Record extracts —
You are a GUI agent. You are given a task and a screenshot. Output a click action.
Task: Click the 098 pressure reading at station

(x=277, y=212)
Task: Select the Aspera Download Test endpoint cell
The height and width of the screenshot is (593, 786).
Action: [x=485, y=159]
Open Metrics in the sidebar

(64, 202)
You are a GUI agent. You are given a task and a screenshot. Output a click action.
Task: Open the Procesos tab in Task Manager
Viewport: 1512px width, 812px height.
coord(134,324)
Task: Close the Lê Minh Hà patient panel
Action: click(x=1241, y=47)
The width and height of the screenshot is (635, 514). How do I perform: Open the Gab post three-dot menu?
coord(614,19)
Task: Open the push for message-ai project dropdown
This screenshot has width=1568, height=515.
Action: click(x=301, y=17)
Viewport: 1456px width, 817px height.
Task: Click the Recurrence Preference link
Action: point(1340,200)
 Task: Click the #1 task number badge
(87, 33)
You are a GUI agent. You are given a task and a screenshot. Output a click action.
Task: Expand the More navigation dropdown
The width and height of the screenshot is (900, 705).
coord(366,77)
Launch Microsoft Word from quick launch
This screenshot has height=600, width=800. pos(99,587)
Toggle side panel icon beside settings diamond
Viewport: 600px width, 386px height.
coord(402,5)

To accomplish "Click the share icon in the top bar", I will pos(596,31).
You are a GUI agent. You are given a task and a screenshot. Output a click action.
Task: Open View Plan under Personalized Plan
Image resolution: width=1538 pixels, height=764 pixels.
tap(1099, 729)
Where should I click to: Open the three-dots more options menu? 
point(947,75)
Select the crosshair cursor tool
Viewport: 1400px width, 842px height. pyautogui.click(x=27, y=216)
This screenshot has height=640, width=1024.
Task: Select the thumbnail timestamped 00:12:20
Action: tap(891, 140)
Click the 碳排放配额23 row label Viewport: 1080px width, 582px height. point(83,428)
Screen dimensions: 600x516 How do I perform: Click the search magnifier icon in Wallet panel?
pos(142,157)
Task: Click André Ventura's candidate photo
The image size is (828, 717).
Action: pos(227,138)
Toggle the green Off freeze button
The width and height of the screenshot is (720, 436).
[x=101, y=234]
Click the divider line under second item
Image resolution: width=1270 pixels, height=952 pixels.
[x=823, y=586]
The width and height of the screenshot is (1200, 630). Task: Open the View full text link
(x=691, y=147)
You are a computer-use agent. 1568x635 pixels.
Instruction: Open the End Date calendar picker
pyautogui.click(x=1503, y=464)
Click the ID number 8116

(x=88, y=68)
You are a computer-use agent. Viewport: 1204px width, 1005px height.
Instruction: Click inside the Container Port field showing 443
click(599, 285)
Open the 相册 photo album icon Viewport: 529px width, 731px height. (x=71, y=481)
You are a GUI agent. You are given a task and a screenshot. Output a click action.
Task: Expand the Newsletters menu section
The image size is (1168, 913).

Exercise aim — Taking the records above as input, show every line in which the word "computer" is present.

Exercise solution —
You are a computer-use agent. 1568x635 pixels.
You are a computer-use agent. Viewport: 1204px width, 1005px height.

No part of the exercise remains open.